I felt goosebumps rise on my skin, but I didn’t look away from him.

He turned back toward the boat, gazing out at the river. “Tomorrow is not a part of that. Free will makes tomorrow forever in motion. It is only the past and the present that can coexist. The future is an unknown, and even as we speak, it is changing. It has already changed.”

I looked out at the river. I had a good idea who the man in black was, but I didn’t care for riddles when it came to Sebbie. As if he sensed my thought, and perhaps he did, he looked over at me.

“He is an old friend of mine, even if he has taken on a new form. He has free will now, and that was something that was never supposed to happen.”

“So why did it?” I asked.

“Because the universe is changing, and sometimes it needs to be helped along. Creation is not my specialty, but sometimes I can manage to do a little… finagling.”

So the grim reaper and the ferryman were not supposed to be in Sebbie?

“There is no Sebbie without those pieces. It is who he is. It is how he was born,” the man answered, although I hadn’t asked my question out loud.

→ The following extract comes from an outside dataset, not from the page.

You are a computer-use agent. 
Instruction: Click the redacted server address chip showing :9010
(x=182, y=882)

I pondered that. I didn’t want to change Sebbie, so I was unsure why the man in black had brought me here. I looked back out to the boat, smiling as I could see people laughing and chatting, Sebbie walking around with a container filled with drink. How very like Sebbie to make the afterlife a party, even if he didn’t know he was doing it.

“Oh, he knows some of it. He’s far more in touch with being a ferryman than a reaper, although it is all dreams and imagination to him. But his actions have changed things, and you cannot put back what you have unboxed,” the man said.

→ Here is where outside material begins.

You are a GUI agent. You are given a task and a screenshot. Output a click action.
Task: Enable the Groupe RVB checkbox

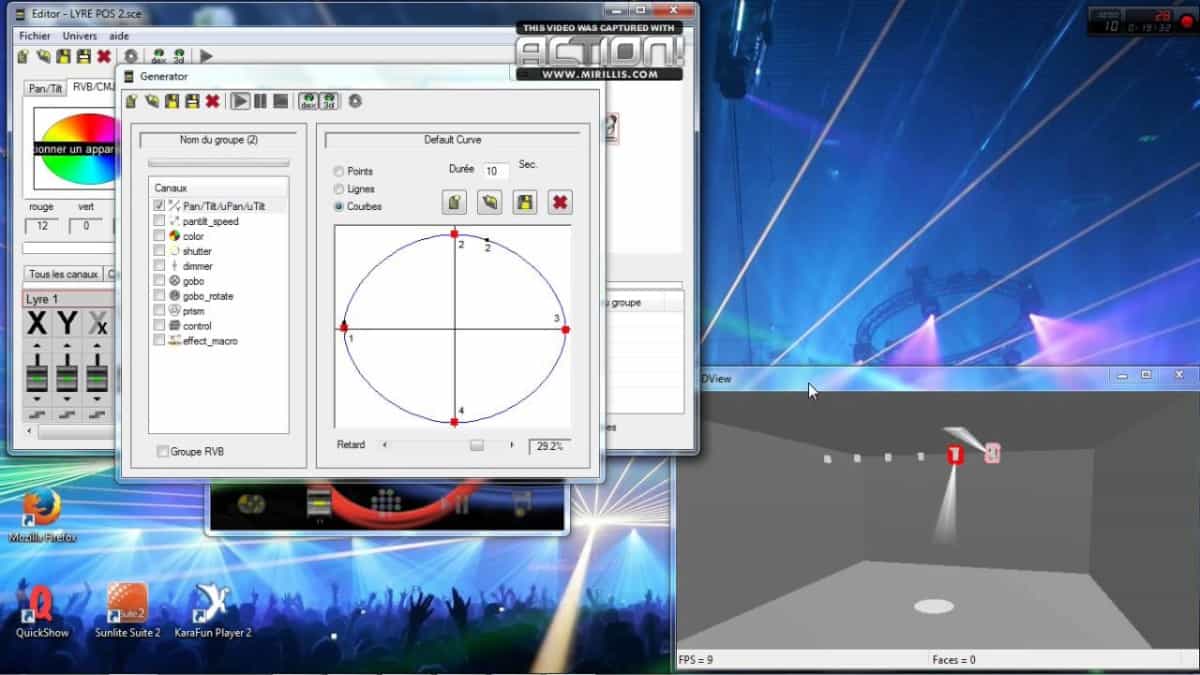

“Killing the Nephilim,” I stated. That made sense. Sebbie had killed an immortal being. He must have been in touch with his reaper side in order to do that. “Are you saying he can’t hide from his reaper side anymore?” I asked.

The man looked at me, his face serious. “I’m saying he cannot control what he doesn’t know exists, and he has unboxed things he wouldn’t have wanted to open up. But you cannot hide parts of yourself forever.”

“I’ll help him however I can.”

The man smiled. “Your familiar has already been at work connecting the two of you, but you’ll need to act more quickly than you’d like. Things are already in motion, I’m afraid.”

With those ominous words, I opened my eyes to the forest. Crow flew down, cawing at me, and I stared at her.

“Watch over him, Crow. Help me protect him,” I told her. She cawed again, and then she flew off. With her departure, the air settled into a heavy weight pressing down around me. Something was going to happen.

I wasn’t sure what, but I didn’t have a good feeling about it.

Chapter 8

Sebbie

“Well,we’ve got to do something to help you along. At the rate you two move, we’ll be a hundred before you even go on a date,” Q grumbled.

We were sitting at a cafe in a neighboring town after doing some shopping. Aiden had said he wanted to try the competition—not that he had a competitive bone in his body. Q, on the other hand…

“This croissant is shit. Yours is much better, Aiden,” he said, taking a bite of the pastry.

At least he spoke low enough that no one who worked here could hear him. He was snarky as hell, but he never wanted to hurt anyone’s feelings. I appreciated that about Q.